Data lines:
──────────
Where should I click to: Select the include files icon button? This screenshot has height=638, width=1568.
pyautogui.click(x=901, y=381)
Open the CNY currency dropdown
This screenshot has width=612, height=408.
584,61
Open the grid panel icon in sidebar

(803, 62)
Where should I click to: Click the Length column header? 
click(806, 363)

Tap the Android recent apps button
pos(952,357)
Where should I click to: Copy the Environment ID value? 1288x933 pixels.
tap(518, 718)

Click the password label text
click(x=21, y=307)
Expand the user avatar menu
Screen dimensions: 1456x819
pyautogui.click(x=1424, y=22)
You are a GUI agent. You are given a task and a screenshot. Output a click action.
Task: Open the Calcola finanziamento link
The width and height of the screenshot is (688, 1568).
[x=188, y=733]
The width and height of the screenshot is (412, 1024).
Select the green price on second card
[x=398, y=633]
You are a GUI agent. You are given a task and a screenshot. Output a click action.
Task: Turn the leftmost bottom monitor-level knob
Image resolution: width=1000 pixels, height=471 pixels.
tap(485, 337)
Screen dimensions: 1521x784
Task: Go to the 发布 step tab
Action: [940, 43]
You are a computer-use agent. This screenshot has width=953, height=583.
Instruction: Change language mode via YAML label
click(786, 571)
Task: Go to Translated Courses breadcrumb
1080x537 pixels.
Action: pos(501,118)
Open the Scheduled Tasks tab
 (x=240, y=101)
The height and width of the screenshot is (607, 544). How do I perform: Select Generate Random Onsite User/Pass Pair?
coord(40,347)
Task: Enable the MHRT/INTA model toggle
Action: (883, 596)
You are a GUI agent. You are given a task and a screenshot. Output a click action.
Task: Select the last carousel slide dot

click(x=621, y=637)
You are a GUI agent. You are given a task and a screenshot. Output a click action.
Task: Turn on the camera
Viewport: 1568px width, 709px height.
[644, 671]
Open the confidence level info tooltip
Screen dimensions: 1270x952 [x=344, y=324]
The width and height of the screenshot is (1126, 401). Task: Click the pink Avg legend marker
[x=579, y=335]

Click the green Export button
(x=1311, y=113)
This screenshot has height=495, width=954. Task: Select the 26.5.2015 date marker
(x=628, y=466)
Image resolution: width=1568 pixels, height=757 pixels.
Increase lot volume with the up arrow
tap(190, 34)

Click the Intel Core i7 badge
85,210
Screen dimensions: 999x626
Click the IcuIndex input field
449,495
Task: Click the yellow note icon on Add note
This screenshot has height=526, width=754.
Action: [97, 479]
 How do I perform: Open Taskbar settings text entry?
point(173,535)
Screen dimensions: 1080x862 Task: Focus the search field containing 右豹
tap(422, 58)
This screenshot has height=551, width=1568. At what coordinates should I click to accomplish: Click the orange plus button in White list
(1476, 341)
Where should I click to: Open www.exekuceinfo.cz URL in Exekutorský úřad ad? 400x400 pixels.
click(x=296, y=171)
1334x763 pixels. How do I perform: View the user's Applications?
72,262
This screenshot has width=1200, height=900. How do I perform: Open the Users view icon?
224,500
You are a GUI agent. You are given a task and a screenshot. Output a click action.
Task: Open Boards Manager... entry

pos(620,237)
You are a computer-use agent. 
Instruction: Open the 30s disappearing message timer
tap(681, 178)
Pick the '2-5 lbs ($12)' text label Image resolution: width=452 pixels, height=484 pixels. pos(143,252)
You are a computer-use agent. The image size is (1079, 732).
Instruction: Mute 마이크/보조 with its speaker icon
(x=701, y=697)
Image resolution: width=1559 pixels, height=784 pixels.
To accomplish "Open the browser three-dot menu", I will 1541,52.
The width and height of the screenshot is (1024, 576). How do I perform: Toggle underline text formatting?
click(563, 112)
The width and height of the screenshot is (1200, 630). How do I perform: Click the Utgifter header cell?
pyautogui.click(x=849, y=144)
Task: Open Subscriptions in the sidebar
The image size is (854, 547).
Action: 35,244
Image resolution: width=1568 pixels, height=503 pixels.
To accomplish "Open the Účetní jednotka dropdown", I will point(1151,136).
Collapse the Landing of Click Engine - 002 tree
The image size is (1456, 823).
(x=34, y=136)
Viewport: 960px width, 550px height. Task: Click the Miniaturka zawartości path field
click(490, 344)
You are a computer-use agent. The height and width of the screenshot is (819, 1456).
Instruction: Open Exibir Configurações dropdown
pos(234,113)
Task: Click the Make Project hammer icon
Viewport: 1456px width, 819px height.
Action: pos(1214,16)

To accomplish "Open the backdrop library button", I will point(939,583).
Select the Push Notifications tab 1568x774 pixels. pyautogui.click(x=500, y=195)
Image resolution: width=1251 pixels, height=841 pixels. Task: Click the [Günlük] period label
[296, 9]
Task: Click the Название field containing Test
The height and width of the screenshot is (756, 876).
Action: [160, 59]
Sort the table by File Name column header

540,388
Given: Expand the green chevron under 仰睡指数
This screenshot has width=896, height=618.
──────────
What you should do:
Filter the listing above, copying each line that contains the word "Turn".

Output for this exercise:
Task: Turn the leftmost bottom monitor-level knob
Task: Turn on the camera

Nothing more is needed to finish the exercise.